# Fido $15 Value Pack work with iPhone?



## satchmo (May 26, 2005)

Perhaps this has already been discussed but has anyone tried to simply add a cheap $15 value pack for unlimited surfing?

http://fido.ca/web/content/options/valuepacks


----------



## Flipstar (Nov 7, 2004)

WAP sucks.

How it works

The WAP browser on your Fido provides a slimmed down version of the Internet. WAP sites have been designed without any complex graphics or large images that may slow you down. It’s ideal for any type of text information you need right away.


----------



## satchmo (May 26, 2005)

Okay, don't know what WAP is...but why do I have to use the Fido browser? 
Isn't a connection all I need for me to use Safari?


----------



## aaron (Jul 17, 2003)

Hey there,
When I originally bought my first iphone in January, Fido explicitly recommended the $7 unlimited plan for me: this was unlimited EDGE data, and it worked as advertised. However, about three weeks before the official iPhone launch here, I received my monthly statement, which showed that they were now charging me by the KB. A call revealed that they'd changed their policy. Frakers.

Think of WAP as the Internet, but a walled garden thereof. It's a way to containerize the amount of data that gets pushed to your phone, because they are extremely low-bandwidth. Hence their being cool with charging $7/month.

Cheers,
Aaron.


----------



## fyrefly (Apr 16, 2005)

The $7 Unlimited Surfing option on Fido definitely *does not* work with the iPhone.
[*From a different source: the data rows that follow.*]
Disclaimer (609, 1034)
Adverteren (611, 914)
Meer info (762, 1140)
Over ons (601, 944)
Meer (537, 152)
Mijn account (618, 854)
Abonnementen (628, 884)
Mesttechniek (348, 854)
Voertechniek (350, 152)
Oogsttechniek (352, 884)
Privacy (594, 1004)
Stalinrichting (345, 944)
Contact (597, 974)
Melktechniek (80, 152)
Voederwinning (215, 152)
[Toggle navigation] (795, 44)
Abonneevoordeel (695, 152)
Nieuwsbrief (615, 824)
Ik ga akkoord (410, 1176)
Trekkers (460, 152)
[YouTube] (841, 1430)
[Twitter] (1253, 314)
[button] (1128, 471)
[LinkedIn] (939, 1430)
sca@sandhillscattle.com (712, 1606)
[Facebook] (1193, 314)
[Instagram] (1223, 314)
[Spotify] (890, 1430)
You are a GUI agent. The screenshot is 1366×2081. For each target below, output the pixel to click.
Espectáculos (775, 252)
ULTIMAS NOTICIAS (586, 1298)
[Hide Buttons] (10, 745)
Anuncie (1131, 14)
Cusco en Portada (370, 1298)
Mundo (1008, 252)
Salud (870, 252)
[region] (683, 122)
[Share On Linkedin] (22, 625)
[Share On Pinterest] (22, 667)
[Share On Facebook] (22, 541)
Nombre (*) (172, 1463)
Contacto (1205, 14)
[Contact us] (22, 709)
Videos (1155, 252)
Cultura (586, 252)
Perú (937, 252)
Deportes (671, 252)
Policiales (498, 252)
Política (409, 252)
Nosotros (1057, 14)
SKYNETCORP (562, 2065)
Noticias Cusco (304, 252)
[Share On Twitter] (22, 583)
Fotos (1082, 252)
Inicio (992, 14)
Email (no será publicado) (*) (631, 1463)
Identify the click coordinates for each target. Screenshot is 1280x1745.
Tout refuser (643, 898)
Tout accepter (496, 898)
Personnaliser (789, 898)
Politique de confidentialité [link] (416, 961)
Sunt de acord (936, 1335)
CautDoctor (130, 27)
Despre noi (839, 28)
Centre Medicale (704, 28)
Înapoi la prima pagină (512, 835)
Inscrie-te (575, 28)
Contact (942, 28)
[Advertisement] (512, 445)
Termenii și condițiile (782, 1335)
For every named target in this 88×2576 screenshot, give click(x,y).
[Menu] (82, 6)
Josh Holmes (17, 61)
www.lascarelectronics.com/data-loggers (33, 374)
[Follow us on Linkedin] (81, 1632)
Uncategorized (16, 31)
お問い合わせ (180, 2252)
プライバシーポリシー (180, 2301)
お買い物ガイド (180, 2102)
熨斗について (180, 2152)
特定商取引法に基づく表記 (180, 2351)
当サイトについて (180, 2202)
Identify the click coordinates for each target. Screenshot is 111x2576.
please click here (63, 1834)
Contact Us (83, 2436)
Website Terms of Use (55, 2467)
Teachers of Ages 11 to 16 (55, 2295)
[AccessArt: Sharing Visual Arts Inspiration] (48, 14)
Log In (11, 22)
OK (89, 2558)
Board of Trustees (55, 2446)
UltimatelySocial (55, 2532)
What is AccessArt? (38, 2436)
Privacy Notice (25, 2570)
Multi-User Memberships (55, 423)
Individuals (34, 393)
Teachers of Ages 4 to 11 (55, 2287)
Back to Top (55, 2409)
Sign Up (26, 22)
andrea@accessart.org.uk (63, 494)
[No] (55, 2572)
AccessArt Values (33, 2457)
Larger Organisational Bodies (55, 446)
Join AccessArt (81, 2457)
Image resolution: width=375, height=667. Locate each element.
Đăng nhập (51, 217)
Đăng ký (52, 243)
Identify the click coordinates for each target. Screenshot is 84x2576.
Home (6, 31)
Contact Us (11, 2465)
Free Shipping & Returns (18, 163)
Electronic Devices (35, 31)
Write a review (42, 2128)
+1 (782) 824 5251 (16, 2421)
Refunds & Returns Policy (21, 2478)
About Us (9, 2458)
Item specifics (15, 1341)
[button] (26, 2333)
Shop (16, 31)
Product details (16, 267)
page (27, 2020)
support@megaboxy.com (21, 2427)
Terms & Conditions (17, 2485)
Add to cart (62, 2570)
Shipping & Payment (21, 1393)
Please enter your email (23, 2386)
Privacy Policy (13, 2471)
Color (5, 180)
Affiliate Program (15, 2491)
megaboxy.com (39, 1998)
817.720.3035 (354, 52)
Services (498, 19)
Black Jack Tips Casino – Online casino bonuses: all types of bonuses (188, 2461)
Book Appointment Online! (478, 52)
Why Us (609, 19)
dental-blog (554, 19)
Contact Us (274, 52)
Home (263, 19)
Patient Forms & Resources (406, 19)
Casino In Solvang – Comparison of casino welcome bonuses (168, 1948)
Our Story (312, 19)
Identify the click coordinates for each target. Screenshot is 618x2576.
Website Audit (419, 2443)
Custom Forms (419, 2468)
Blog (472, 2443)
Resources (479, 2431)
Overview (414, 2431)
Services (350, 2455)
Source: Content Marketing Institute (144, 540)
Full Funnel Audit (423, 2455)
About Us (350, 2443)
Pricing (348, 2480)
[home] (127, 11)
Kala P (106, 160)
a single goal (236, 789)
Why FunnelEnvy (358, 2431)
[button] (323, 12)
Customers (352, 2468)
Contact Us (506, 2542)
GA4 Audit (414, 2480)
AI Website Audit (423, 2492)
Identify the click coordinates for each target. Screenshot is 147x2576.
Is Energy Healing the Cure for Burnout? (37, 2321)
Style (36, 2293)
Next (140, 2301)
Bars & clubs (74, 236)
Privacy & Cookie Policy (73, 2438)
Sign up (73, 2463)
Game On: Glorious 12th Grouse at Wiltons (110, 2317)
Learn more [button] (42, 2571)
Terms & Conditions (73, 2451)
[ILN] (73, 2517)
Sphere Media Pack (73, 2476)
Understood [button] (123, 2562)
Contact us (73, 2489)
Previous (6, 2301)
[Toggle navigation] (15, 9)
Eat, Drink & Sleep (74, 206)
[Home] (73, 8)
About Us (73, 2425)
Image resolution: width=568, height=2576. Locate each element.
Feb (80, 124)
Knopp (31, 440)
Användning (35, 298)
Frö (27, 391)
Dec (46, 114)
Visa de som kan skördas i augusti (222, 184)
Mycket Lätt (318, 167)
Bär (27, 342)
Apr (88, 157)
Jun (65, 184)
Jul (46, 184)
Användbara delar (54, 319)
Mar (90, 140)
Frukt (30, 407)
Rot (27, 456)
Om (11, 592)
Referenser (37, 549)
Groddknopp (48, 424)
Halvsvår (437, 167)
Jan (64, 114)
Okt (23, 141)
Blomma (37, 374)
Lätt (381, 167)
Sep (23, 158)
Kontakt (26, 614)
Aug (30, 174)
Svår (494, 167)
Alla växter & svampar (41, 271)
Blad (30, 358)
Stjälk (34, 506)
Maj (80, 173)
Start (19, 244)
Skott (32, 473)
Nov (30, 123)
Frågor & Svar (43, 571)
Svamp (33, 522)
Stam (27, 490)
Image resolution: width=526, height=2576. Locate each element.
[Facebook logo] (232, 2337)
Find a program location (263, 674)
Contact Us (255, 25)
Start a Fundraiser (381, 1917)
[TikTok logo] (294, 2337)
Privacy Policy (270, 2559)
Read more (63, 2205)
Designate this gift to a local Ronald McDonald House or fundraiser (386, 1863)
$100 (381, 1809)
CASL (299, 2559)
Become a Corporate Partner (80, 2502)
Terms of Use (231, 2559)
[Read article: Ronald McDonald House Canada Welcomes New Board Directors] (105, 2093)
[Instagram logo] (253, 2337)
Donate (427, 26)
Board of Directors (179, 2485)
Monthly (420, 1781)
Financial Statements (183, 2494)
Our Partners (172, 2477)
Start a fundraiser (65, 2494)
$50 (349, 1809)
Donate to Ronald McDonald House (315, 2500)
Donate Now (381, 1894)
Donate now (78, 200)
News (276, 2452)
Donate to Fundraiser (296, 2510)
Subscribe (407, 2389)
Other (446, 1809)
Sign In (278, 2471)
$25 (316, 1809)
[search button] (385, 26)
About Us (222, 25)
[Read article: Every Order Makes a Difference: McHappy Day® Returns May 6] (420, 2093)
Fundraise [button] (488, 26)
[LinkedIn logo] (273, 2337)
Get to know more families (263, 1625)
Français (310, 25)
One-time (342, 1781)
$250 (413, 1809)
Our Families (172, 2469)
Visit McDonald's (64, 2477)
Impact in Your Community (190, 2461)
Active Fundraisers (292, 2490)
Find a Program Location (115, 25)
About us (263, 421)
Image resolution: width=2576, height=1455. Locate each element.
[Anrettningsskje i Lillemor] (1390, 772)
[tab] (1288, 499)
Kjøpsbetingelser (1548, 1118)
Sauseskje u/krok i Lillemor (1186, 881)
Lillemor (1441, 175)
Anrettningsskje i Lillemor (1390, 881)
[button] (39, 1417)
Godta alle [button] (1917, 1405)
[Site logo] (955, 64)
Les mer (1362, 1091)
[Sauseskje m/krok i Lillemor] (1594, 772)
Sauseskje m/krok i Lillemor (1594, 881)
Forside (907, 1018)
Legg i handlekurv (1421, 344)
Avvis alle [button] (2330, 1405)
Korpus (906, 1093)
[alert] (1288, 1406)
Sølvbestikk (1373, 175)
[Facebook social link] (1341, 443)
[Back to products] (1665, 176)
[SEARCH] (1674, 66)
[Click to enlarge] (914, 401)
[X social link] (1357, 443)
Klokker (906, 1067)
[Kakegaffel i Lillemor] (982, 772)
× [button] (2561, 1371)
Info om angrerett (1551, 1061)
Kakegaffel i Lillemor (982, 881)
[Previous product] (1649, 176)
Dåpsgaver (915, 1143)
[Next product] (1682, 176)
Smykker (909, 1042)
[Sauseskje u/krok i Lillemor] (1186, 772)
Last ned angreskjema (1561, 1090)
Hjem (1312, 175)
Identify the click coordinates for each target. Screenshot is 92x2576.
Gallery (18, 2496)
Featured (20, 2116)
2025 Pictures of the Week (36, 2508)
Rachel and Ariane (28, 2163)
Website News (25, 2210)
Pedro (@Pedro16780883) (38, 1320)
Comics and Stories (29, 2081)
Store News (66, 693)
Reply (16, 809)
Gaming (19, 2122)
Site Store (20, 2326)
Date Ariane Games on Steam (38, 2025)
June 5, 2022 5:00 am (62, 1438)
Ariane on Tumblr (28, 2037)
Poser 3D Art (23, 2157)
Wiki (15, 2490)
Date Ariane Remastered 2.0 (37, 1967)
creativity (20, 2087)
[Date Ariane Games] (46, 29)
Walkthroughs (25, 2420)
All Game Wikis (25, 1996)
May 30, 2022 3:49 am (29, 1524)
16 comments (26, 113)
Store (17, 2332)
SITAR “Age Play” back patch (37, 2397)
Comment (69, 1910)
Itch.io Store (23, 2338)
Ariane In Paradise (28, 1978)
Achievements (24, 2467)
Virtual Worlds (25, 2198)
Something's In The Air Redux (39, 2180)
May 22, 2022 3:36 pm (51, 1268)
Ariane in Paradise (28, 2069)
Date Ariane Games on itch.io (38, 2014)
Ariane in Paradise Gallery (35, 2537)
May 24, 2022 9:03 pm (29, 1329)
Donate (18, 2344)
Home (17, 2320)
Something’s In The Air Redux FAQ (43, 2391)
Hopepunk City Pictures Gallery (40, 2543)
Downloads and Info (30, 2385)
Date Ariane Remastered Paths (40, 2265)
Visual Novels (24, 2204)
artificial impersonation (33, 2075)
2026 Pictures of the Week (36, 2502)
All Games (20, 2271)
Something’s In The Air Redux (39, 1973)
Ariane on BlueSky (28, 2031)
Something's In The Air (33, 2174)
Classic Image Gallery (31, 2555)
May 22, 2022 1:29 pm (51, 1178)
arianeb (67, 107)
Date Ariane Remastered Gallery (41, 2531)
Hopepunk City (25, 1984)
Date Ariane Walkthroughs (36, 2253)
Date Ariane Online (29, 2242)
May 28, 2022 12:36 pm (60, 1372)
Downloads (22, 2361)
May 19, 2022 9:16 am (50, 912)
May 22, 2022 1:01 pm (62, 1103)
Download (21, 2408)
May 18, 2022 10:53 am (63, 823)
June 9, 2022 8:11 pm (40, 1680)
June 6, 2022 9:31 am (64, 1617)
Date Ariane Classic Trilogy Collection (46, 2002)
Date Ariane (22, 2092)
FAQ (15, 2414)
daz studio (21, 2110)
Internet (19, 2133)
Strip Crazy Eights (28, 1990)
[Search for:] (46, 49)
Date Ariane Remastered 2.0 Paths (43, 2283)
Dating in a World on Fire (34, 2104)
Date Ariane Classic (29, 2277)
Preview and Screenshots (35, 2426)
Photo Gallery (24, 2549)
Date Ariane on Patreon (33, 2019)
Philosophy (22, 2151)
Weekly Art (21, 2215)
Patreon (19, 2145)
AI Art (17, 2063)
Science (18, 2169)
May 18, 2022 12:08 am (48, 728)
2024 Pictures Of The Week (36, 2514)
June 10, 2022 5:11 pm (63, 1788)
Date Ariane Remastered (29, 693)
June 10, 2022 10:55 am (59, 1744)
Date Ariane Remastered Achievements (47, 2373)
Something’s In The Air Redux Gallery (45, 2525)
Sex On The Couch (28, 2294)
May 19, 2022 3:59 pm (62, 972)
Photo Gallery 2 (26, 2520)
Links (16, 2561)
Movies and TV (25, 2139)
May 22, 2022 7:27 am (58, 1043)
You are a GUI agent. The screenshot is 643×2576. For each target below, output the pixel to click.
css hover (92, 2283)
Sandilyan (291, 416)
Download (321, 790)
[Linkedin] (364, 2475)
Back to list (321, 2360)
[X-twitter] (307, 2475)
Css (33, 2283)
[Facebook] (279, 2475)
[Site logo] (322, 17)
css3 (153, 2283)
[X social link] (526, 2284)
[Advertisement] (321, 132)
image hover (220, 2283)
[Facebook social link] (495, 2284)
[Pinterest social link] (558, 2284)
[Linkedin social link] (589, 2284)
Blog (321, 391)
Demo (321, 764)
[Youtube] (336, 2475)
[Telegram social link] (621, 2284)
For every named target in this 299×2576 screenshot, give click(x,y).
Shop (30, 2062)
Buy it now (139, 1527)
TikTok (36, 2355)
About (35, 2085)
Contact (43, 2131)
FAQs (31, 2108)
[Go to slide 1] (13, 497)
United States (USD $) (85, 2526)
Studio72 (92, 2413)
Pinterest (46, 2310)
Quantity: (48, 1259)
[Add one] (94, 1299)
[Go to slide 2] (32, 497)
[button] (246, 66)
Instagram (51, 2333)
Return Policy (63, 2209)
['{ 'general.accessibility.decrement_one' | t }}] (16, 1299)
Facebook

Even if you have the option - if you use data on your device, you will be charged $0.05/KB - which means you could get dinged $5 or so, just for checking e-mail.

Use one of the Data plans that are impossible to find on FIDO's site ($30/300MB) which are month to month.

Or get the $30/6GB plan that requires a 3-yr Data Contract ($100 Early Cancellation Fee).


----------